Google Engineers Open Source Book Scanner Design
c0lo writes "Engineers from Google's Books team have released the design plans for a comparatively reasonably priced (about $1500) book scanner on Google Code. Built using a scanner, a vacuum cleaner and various other components, the Linear Book Scanner was developed by engineers during the '20 percent time' that Google allocates for personal projects. The license is highly permissive, thus it's possible the design and building costs can be improved. Any takers?"
Adds reader leighklotz: "The Google Tech Talk Video starts with Jeff Breidenbach of the Google Books team, and moves on to Dany Qumsiyeh showing how simple his design is to build. Could it be that the Google Books team has had enough of destroying the library in order to save it? Or maybe the just want to up-stage the Internet Archive's Scanning Robot. Disclaimer: I worked with Jeff when we were at Xerox (where he did this awesome hack), but this is more awesome because it saves books."
FTFA: For the past eight years, Google has been working on digitizing the worldâ(TM)s 130 million or so unique books.
If these books are truly unique, you're taking a big risk subjecting them to this contraption.
Set your phasers on "funky"!
I work in the tech recycling business, but we get literally hundreds of tons of books turned in for recycling. It pains me to see most of them go to paper recycling recovery, though there is a growing market for shops that scan barcodes for resale. I would think that Google would have problems with copyright law, as would any single entity who is at risk of scanning the wrong book (i.e. the one someone would take time to sue you for, especially if you have deep google-pockets). This direction opens to small scale "wiki-scanning", which could be really ideal since people who have actually read the book would probably be the best ones to figure out if was worth the time to scan, would tend to prioritize important books (preserving them) and would present a very decentralized system for lawsuits. If I can scan the book for "personal use" like the cassette tape rulings for music, all the better. The problem is the physical space these books take, and its causing a lot of out of print books to get made into cereal boxboard, and the scale at which 50-100 year old out of print books are getting recycled is scary.
Gently reply
We know it can happen. Rome fell, Greece fell, Angkor Wat fell, Easter Island collapsed. Societies die just like we do.

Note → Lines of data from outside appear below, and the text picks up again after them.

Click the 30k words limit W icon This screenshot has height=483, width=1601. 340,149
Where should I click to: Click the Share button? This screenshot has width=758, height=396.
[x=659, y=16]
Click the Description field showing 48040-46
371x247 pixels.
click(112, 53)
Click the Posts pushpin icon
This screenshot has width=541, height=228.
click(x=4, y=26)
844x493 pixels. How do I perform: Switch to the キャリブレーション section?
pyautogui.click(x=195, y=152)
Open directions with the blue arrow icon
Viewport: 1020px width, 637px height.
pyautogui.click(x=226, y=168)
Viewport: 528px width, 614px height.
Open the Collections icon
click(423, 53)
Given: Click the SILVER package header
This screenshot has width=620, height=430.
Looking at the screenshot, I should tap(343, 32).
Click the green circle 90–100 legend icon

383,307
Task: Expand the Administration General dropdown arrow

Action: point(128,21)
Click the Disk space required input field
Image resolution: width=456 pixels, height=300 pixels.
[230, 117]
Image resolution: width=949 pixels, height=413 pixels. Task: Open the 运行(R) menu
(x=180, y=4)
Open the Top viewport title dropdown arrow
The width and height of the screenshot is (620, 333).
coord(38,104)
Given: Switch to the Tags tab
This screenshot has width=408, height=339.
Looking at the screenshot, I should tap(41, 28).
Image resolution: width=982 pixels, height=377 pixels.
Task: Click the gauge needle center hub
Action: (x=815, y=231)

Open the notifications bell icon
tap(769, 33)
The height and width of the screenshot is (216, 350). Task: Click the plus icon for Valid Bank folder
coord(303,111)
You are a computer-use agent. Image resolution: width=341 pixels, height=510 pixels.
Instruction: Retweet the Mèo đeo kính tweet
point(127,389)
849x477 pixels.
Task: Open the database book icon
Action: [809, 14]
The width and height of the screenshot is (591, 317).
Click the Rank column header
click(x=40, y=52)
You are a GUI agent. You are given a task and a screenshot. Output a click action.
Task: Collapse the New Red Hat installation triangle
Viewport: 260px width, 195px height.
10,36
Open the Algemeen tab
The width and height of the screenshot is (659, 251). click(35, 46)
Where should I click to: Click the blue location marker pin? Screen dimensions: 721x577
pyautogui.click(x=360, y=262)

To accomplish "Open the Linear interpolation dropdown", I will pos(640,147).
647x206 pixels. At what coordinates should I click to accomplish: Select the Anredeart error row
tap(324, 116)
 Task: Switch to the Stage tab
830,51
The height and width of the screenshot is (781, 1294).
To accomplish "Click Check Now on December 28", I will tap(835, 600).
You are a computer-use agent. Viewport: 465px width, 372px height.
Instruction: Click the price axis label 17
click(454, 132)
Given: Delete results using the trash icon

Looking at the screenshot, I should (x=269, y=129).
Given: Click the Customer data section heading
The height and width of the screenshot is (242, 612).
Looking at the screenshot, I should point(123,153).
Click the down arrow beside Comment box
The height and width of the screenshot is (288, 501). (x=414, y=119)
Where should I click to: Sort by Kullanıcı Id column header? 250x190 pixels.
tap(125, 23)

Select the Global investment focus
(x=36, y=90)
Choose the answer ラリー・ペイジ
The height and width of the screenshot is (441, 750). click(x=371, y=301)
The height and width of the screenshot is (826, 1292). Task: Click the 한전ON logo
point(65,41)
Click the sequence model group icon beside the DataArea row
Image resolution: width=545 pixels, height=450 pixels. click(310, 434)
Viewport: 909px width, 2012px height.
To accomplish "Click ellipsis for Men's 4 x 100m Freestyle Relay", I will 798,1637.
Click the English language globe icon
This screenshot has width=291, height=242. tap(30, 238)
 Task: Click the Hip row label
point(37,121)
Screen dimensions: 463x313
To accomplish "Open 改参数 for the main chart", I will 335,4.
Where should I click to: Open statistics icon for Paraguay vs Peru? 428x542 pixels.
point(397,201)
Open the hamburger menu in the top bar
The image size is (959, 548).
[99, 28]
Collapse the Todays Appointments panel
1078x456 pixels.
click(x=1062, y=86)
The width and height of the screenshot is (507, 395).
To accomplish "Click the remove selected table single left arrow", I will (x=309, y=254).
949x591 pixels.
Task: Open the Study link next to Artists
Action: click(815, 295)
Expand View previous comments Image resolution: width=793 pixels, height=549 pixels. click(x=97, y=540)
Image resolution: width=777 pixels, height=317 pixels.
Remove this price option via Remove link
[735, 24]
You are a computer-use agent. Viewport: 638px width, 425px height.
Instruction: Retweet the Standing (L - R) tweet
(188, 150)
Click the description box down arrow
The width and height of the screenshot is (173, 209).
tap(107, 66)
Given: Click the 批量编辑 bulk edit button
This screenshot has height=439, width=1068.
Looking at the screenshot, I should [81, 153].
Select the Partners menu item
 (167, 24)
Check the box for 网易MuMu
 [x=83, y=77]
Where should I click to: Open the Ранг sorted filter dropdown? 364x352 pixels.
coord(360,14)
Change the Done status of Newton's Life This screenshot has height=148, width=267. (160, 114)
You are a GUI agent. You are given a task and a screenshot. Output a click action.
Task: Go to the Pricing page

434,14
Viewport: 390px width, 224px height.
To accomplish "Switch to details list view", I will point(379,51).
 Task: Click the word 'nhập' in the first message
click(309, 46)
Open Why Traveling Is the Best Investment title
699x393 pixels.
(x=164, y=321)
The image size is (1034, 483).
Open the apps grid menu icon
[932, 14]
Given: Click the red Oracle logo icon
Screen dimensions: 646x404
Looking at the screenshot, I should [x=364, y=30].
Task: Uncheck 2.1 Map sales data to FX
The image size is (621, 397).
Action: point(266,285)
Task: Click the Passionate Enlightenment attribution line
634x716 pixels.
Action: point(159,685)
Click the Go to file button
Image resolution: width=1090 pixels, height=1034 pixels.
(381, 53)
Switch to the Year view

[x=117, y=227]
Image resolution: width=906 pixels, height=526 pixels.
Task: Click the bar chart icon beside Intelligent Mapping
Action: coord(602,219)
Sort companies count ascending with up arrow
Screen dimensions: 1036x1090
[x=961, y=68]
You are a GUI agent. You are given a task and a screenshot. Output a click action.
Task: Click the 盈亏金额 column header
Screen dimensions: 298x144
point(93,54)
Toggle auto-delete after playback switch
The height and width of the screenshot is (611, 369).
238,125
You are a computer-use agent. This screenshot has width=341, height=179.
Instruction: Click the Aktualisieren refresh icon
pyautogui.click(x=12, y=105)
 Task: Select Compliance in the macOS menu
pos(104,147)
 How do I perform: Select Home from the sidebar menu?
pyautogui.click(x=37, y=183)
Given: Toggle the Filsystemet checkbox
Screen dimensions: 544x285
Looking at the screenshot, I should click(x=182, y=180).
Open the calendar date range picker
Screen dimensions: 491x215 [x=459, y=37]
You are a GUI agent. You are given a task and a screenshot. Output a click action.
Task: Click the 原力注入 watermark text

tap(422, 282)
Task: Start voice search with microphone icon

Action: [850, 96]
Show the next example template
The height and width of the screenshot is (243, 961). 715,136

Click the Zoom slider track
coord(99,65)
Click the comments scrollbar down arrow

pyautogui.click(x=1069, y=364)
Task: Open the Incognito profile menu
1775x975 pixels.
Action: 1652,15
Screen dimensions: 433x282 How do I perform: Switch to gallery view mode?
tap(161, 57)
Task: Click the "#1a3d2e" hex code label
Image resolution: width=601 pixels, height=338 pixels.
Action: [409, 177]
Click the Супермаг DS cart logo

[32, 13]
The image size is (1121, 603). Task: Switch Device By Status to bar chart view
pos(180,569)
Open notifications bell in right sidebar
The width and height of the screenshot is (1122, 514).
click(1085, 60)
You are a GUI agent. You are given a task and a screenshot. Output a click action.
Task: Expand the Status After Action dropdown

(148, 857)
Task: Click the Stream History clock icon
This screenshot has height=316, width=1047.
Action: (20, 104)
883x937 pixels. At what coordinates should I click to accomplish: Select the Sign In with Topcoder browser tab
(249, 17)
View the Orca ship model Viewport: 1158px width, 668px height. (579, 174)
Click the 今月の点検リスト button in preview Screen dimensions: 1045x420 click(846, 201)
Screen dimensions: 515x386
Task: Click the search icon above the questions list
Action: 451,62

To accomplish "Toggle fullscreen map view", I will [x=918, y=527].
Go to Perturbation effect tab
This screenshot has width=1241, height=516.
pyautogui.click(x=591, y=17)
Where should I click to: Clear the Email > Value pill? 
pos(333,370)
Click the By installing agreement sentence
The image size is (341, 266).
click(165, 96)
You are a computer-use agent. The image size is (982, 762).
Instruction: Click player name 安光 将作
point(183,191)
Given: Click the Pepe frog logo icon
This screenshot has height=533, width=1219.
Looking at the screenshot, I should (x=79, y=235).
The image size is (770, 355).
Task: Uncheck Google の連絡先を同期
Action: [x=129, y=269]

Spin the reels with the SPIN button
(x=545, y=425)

It would be a shame to lose all of the knowledge, art, and literature that we have accumulated during our tenure so far.
Scanning books is a good way to archive much of that information for the next society that can develop digital computing. I suggest we enshrine it all in orbit or on the moon, guaranteeing it relative immortality and making it accessible only to those technologically advanced enough to benefit from it.
For all we know, the ancient Khmer civilization at Ankgor Wat invented advanced technology, and it's just lost merely to time.
We owe it to future generations to make sure our society does not lose as much when it collapses.
...I think it's fundamentally flawed in that it would not take much to have a misaligned page sliced right out of the book. Certainly nothing I'd risk a book of any value over. Sorry, this one appears to be a non-starter (although it is rather novel, pun intended).
I am guessing that this is the Google TechTalk video that is discussed in the summary, but not linked (or more likely edited out): http://www.youtube.com/watch?v=4JuoOaL11bw
But stone & clay slabs of the Sumerians and papyrus of the Egyptians survived until today, but the original data feed of the Apollo missions are lost forever because they were thrashed when no one had the equipment to read the old data tapes.
bickerdyke
Looking at that slashdot reference from 2003 it's fairly obvious how the comment quality declined since the Good Old Days (TM) (and /. still doesn't accept UTF-8!).
The summary questions Google's motivations for doing this, but I think it should be clear this isn't a Google project, really. 20% projects can't be totally random, personal things that have no relationship whatsoever with the business or possible business... but the link can be very tenuous, and the cooler the project is, the weaker it can be. All tech managers at Google are engineers themselves and tend to be just as able to geek out about cool stuff as the people they supervise.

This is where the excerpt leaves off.